### Source data

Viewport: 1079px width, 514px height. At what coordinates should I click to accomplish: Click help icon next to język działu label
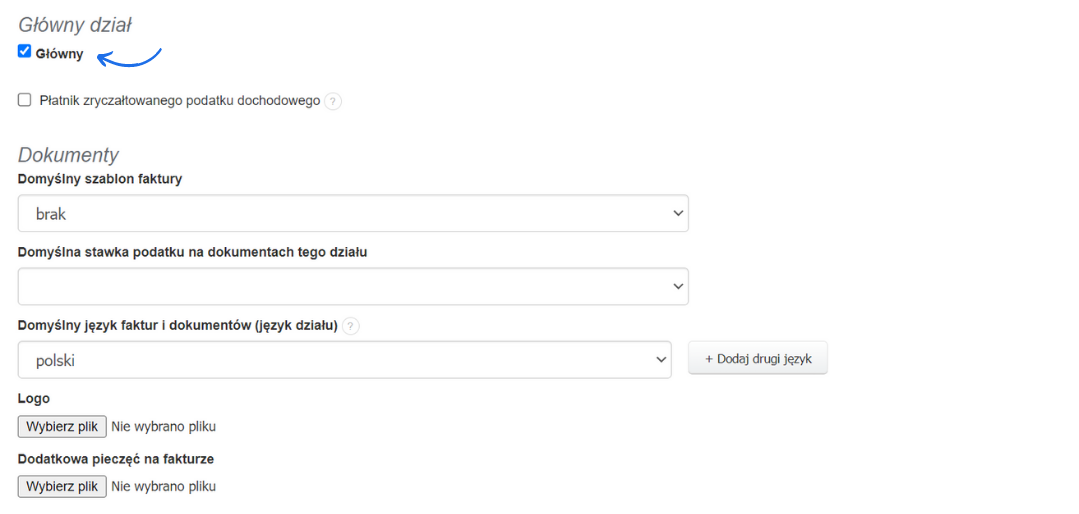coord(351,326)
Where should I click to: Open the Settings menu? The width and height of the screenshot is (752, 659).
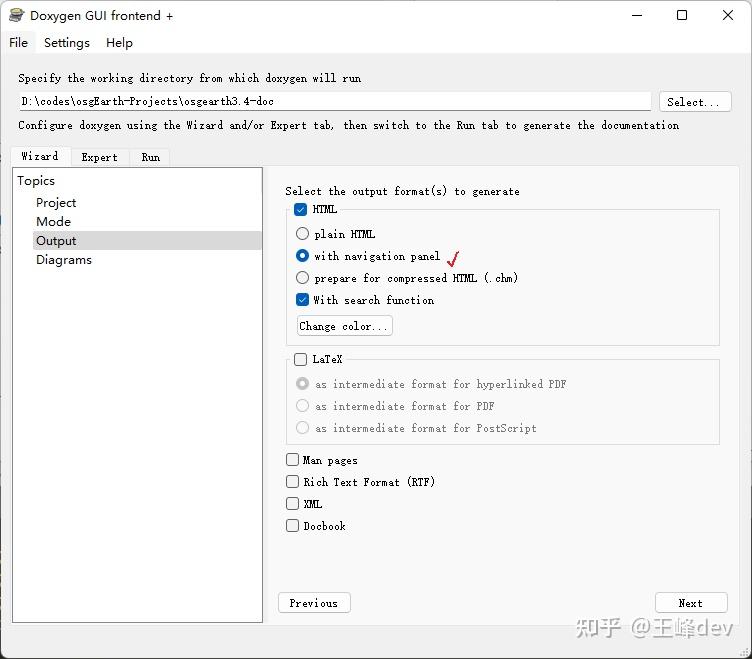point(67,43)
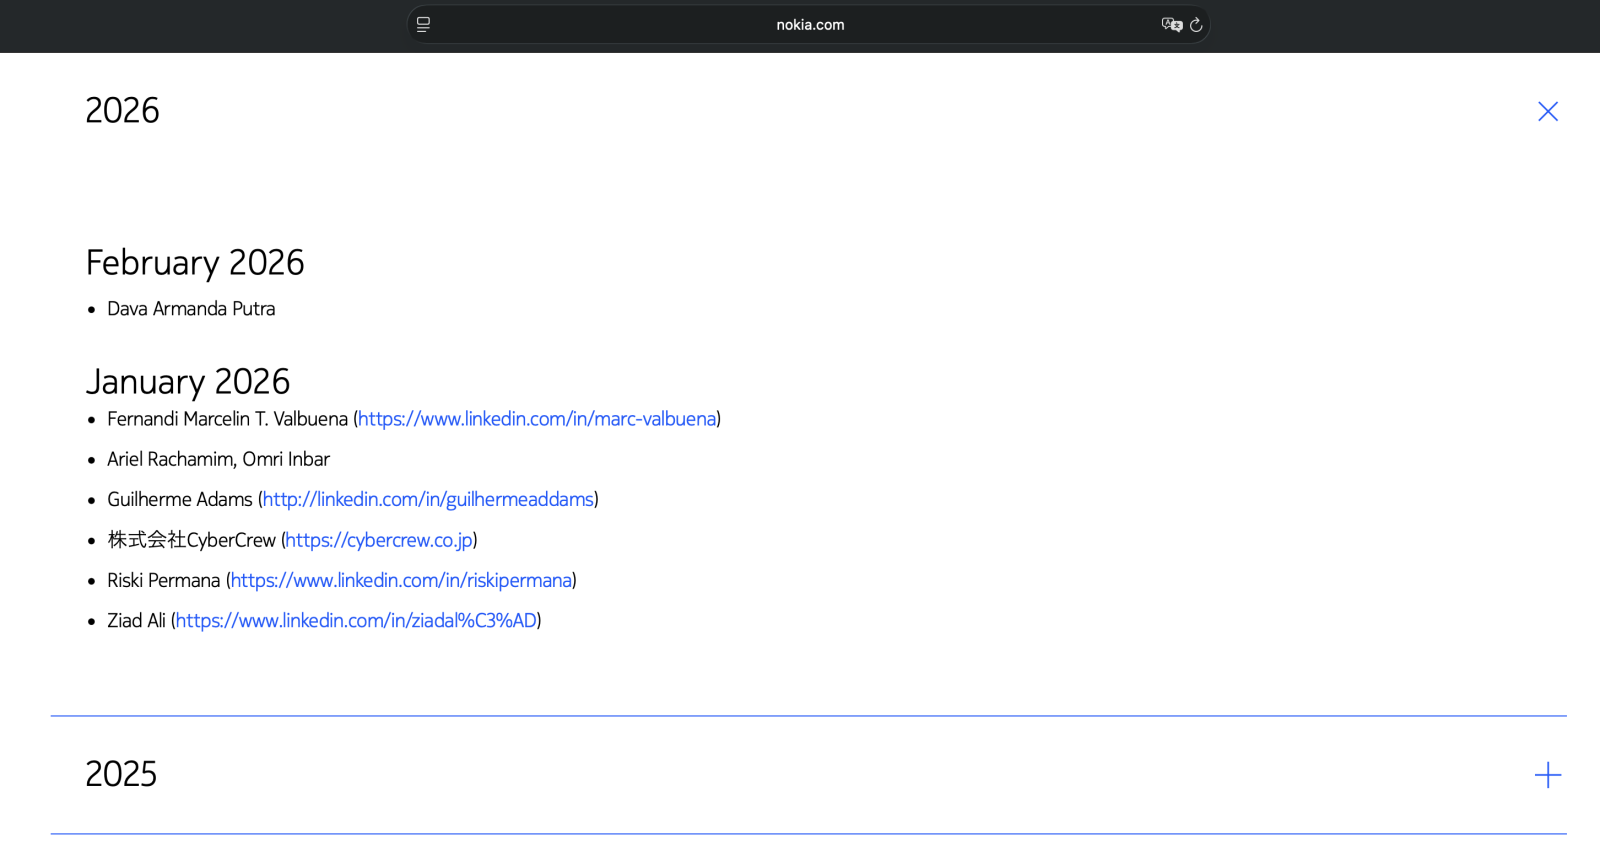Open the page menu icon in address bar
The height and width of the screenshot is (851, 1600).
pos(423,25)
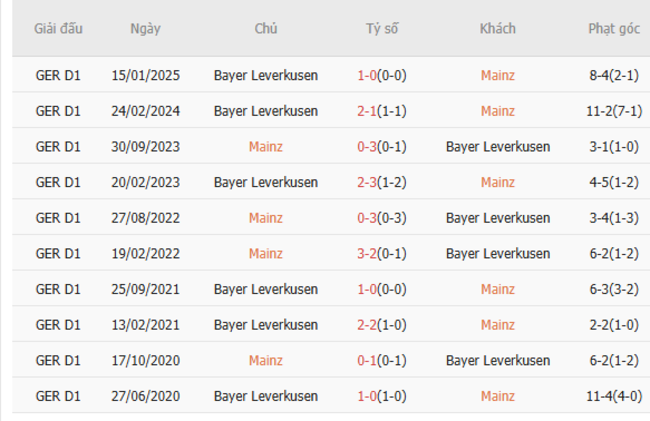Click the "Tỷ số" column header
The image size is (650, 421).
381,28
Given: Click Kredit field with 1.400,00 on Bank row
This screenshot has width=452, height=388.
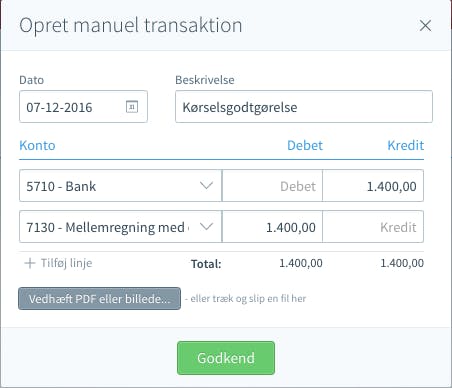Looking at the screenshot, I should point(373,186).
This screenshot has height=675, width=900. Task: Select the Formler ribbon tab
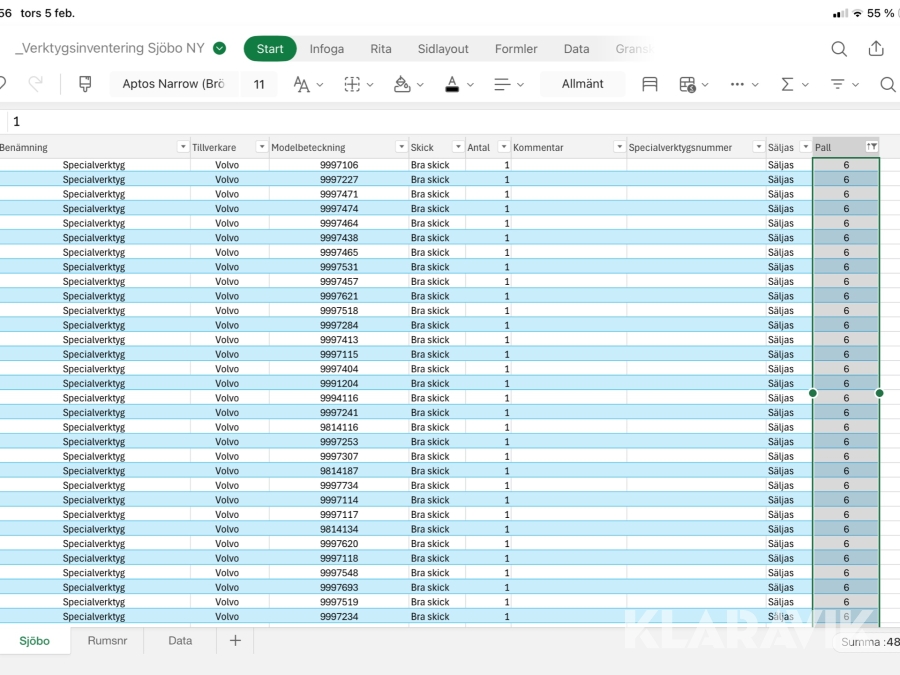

######

Assigned task | Leave out the pictures and repeat the remaining data exactly.

Solution |
Viewport: 1079px width, 514px height. At what coordinates should I click to accomplish: Click help icon next to język działu label
coord(351,326)
Where should I click to: Open the Settings menu? The width and height of the screenshot is (752, 659).
point(67,43)
Open the page menu icon in address bar
The height and width of the screenshot is (851, 1600).
pos(423,25)
Click the "Tỷ số" column header
The image size is (650, 421).
381,28
Given: Click Kredit field with 1.400,00 on Bank row
This screenshot has width=452, height=388.
Looking at the screenshot, I should point(373,186).
This screenshot has height=675, width=900. Task: Select the Formler ribbon tab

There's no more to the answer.